Physical intercourse = well that one sounds pretty self explanatory, right?    Not so fast.  It does include physical intercourse,  but it doesn’t start with it.  Physical intercourse defined as sex is only a small portion of this vital intercourse element.  Gary sighted the following statistics.   He said that in studies it was shown that one big difference between men and women is that women required 80% meaningful touch to 20% sexual touch.    Men often reserve all their physical expressions to sexual activity or the expression of sexual desire.  Gropes, grabs, foreplay and sexual intercourse.    Women work much differently and actually shut down sexually when the ratios become more sexual than meaningful. Or when every meaningful means of touch seems to predictably migrate to sexual.   So what do they mean by meaningful?  I believe that they mean any kind of touch that conveys appreciation,  admiration, affection and caring but does not imply sex.  It doesn’t have strings attached to it.  Also any physical closeness that helps create the feeling of a bond.     It’s a touch solely for the purpose of caring for the other person.   Back rubs, shoulder rubs, foot massages, hand massages, a hug and kiss good-bye and a kiss and embrace hello.  Holding hands,  guiding her through a crowd by placing your hand in the center of her back,  running your fingers through his or her hair, a playful tickle,  a pat on the rump, a wink,  placing your hands on her hips as you gaze in her eyes,  hooking your arm in his as you walk, putting your arm around your partner, pulling her back into you as you wrap your arms around her and rest your chin on her shoulder, cuddling on the couch while watching TV.  Laying on the bed one leg entwined with the other while reading a book, spooning before falling asleep.  Dancing together.   A soft surprise kiss on the back of the neck.   
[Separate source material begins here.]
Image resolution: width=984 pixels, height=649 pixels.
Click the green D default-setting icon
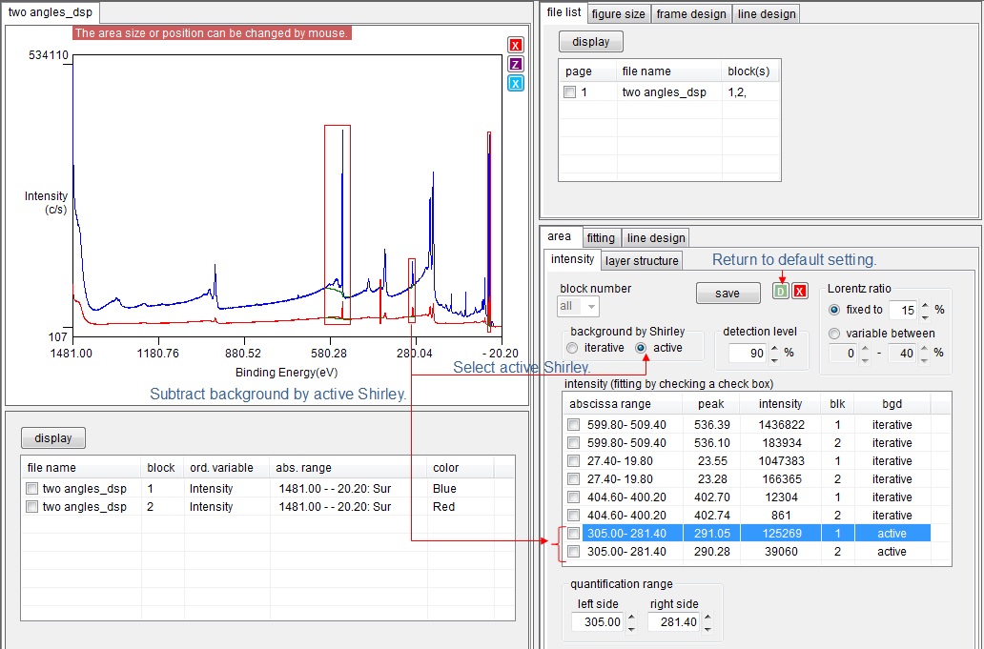(781, 292)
Think of a woman as a rechargeable battery,  for the best most powerful charge during sex you should be spending every other hour of the day giving her regular doses of energy and affection.   I didn’t say every minute but I did say every hour.   At least from my own view point I don’t think a random touch or show of affection every hour is unreasonable.   How long does it take to incorporate some of the things I’ve listed into every day life?  Many of them are as easy as a simple reaching out to touch each others hand as you pass heading two different directions through the house.   Each gesture says you matter,  I value you.   Each one a little spark that adds to the fire.   Isn’t it worth such a simple but meaningful investment of your time?  And don’t let the statistics on women fool you.    Men may reserve their expressions more for sexual touching but what man does not love to be pampered and touched?  They enjoy and need meaningful touch as much as we do!

 

Spiritual intercourse = When you are both connecting spiritually. In the Smalley videos and material they discuss the importance of a shared connection to god but I think this applies just as much to those couples who do not share a belief in god or who share different religious beliefs.   A spiritual connection is still required between the couple.    There is something hard-wired into us that requires or longs for a connection to something larger than ourselves.    And this applies to relationships as well.  They are stronger when they are united by a larger force or purpose.    So what if you are not religious?   In my own opinion I think that what is required here is a common moral ground.   Spiritual intercourse can mean having the same beliefs, or having the same core values or a combination of both.   It can mean a commitment to living by a certain set of moral values your are united in and can include say, the kind of life choices or work that makes a difference to something or someone such as volunteer work with homeless, animals, environment .  I’m not saying it’s a requirement to do volunteer or charity work before you find great sexual intimacy.  I’m saying that those types of shared life choices and commitments also qualify under the spiritual intercourse definition.  In my opinion.

What are your thoughts on the 4 key intercourses that Gary Smalley believes will lead to a mutually satisfying sexual intimacy in your relationship?